If the irradiation conditions allow for the simultaneous existence
of more than one radical on a single chain, then, provided
the chain is flexible, the encounters of two radicals on the
same chain may become faster than intermolecular recombination
requiring two big chemical entities as polymer coils to diffuse
to each other (Fig. 7b). Besides concentration, another parameter
of equal importance for this competition is the way of irradiation,
or, more precisely, the dose rate. High dose rates, as achieved
by pulse-irradiation of the system with electron beam, when
combined with low polymer concentration, may lead to the situation
when several tens of even more than a hundred radicals are
generated simultaneously on each chain. In these conditions
the probability and yield of intermolecular recombination
is greatly reduced. These effects have been studied in many
polymeric systems (cf. in aqueous solution of star-shaped
poly(ethylene oxide, [73]).
The influence of polymer concentration on the competition
between inter- and intramolecular crosslinking emerges from
the plots of the gelation dose vs. concentration. A typical
curve illustrating such relationship (Fig. 8, first examples
were shown by Alexander and Charlesby [72]) consists of two
parts. On the high-concentration side the gelation dose is
almost proportional to the polymer concentration. This is
in line with the general theory of crosslinking that assumes
that a gel is formed when, on average, one crosslink is formed
for one macromolecule present in the system. However, when
the concentration is lowered beyond some limiting value, instead
of a linear decrease there is a pronounced increase in the
gelation dose. This is equivalent to a strong decrease in
the yield of intermolecular crosslinking. This is the concentration
range where intramolecular recombination prevails. The dose
rate effect has been demonstrated e.g. by Ulanski et al. [45]

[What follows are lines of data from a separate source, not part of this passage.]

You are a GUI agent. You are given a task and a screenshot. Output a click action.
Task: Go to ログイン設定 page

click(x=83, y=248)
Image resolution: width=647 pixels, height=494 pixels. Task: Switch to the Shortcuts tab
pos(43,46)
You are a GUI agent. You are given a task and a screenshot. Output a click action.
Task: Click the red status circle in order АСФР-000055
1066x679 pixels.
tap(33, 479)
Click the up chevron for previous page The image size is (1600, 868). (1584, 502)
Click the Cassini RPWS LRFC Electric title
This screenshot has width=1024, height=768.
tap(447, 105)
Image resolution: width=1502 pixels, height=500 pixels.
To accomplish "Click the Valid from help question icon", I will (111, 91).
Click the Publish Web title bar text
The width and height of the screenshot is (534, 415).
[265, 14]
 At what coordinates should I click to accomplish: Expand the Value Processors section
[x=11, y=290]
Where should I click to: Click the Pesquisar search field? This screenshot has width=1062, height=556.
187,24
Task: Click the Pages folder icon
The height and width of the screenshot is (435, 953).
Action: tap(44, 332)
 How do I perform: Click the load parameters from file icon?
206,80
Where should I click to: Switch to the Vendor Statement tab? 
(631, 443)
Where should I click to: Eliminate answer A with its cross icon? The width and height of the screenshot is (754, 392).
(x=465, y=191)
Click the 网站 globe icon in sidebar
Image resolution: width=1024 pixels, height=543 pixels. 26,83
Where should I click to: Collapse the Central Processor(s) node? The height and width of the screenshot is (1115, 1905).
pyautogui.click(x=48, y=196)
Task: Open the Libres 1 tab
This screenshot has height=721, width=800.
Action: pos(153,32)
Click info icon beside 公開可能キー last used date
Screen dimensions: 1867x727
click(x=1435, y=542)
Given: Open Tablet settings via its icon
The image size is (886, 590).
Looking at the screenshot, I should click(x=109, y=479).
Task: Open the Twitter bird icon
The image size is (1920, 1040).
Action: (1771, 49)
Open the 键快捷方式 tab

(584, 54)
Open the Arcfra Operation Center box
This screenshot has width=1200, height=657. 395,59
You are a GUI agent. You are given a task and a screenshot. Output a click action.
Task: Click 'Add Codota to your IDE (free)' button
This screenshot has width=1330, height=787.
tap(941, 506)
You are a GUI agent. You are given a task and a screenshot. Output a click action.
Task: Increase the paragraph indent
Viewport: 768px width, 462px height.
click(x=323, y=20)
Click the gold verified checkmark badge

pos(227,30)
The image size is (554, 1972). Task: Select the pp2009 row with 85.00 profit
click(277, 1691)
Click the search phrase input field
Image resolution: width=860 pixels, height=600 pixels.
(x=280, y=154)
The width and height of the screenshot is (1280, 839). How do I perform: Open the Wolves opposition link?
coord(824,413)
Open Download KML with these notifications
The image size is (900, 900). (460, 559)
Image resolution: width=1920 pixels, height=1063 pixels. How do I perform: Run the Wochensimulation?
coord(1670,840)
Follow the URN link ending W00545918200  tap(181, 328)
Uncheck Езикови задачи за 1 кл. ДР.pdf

by pulse radiolysis with low-angle light scattering detection.
When a sample of N2O-saturated PVAL
solution has been subjected to a single electron pulse of
150 Gy, almost no increase in the scattered light was detected.
However, when the same dose was administered by a series of
low-dose pulses, a significant increase could be observed,
indicating the increase in molecular weight as a result of
intermolecular crosslinking.
The competition of two recombination modes can be followed
by kinetic studies as well. While intermolecular reactions
follow the classical second-order kinetics, intramolecular
recombination usually shows significant deviations from this
simple kinetic pattern [45,58,75,76]. It can be shown that
in the latter case the reaction rate depends on the average
number of radicals per chain, rather than on the overall radical
concentration. For quantitative description of the reaction
rates, a model of non-homogeneous kinetics has been successfully
applied [77,78]. For further details as well as an attempt
to explain the reasons for the non-classical kinetic behaviour
- see [66]. To summarize, high polymer concentration and low
dose rate promotes gel formation, while for dilute solutions
irradiated with high dose rates one can expect the dominance
of intramolecular recombination.
Fig. 7. Schematic representation
of (a) intermolecular crosslinking due to the fixation of
entanglements in concentrated polymer solution and (b) intramolecular
crosslinking in diluted solution of isolated chains. Dots
on macromolecule before reaction denote radical sites.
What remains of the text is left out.